Give only the number of lines in these records that contain the word "agent".

::: Data excerpts :::

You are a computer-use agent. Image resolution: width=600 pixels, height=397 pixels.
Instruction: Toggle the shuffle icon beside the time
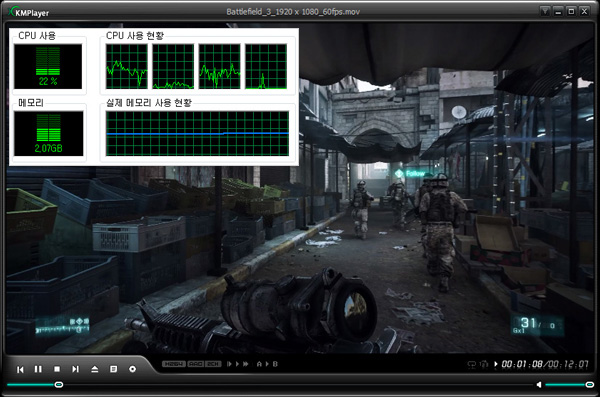pyautogui.click(x=484, y=364)
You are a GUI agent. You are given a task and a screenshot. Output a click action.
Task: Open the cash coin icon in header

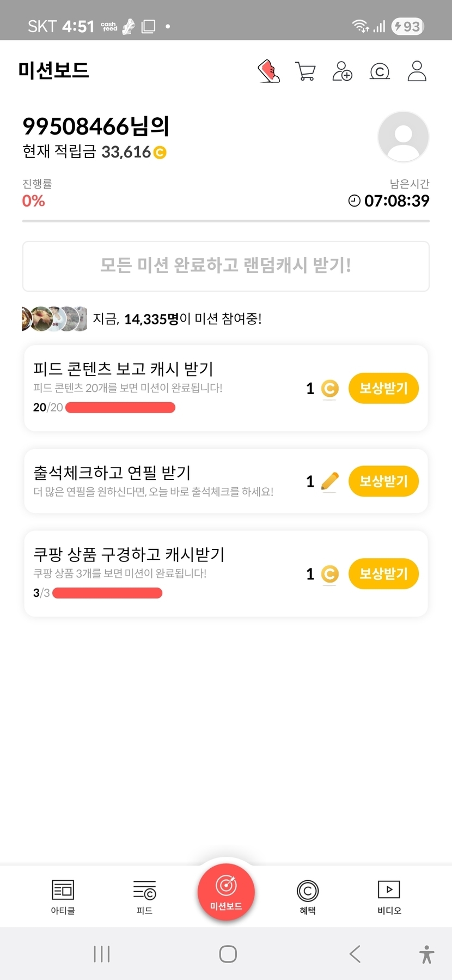click(380, 71)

:::

▶ [Task solution]: 2